» About this exercise
Work through the records below and copy every line that includes "computer".

» Material provided
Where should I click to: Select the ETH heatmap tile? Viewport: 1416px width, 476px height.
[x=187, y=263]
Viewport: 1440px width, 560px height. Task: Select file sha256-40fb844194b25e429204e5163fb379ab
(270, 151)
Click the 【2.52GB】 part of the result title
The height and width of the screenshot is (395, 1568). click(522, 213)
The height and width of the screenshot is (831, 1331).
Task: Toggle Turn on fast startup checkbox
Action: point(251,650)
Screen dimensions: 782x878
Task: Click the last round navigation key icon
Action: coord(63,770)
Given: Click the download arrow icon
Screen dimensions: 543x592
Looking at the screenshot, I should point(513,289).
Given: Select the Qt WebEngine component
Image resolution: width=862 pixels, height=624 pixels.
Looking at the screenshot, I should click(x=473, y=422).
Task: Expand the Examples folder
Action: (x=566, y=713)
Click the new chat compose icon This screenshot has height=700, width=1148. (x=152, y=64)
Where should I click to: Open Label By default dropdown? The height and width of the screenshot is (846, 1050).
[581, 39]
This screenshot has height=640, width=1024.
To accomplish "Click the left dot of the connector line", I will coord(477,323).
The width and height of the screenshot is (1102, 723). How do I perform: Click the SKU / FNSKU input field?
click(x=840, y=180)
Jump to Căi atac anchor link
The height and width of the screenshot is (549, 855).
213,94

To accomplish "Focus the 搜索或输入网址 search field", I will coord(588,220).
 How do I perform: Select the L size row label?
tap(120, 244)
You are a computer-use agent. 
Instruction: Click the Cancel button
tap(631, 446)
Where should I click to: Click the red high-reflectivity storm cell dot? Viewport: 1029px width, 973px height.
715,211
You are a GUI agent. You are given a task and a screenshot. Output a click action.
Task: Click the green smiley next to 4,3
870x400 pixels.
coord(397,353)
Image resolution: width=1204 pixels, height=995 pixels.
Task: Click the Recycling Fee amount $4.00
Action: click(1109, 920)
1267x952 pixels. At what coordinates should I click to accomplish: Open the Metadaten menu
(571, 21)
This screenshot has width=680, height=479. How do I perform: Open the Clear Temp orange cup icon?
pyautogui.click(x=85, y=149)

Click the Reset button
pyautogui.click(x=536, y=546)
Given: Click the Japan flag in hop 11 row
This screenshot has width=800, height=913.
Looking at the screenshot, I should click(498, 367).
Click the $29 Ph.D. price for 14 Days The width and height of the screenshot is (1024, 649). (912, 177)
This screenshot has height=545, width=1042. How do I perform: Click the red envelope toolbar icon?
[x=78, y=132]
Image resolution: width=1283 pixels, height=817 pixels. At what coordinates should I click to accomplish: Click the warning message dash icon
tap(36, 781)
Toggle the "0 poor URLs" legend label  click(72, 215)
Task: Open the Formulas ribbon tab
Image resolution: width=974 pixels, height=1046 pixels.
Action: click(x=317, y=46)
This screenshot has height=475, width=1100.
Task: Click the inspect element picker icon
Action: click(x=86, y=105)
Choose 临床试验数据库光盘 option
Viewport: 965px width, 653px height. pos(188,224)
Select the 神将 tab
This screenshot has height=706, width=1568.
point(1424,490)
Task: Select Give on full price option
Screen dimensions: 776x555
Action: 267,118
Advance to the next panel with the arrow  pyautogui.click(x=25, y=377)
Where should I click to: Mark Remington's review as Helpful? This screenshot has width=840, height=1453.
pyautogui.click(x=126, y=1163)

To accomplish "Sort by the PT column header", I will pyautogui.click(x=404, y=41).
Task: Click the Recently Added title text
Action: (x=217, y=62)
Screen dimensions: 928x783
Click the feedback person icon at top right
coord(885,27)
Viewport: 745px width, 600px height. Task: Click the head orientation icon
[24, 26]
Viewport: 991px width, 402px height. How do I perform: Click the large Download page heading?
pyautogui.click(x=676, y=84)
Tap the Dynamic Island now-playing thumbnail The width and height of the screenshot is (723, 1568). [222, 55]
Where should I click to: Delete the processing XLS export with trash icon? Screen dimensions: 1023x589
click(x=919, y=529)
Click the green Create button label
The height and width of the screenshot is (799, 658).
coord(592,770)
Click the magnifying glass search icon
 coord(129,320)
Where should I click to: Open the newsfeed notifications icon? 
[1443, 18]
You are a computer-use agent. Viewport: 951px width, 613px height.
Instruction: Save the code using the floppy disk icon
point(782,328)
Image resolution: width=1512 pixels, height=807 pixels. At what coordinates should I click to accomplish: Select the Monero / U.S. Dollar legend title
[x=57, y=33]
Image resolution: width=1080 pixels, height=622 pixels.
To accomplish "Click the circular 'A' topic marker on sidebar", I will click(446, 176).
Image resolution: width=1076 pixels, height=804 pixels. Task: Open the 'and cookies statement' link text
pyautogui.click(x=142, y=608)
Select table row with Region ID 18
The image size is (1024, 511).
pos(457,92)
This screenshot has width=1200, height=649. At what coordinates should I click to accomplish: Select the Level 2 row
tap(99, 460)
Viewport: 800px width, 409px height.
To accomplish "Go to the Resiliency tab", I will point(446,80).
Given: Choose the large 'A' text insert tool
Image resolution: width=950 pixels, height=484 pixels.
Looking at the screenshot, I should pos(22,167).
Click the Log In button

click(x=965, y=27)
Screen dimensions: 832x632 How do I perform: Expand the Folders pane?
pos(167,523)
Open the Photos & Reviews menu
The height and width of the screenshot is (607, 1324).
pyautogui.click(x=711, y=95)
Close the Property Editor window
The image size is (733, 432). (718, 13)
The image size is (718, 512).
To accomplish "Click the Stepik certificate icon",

» Answer box
You are a computer-use agent. 
You are a computer-use agent. Viewport: 951px width, 613px height.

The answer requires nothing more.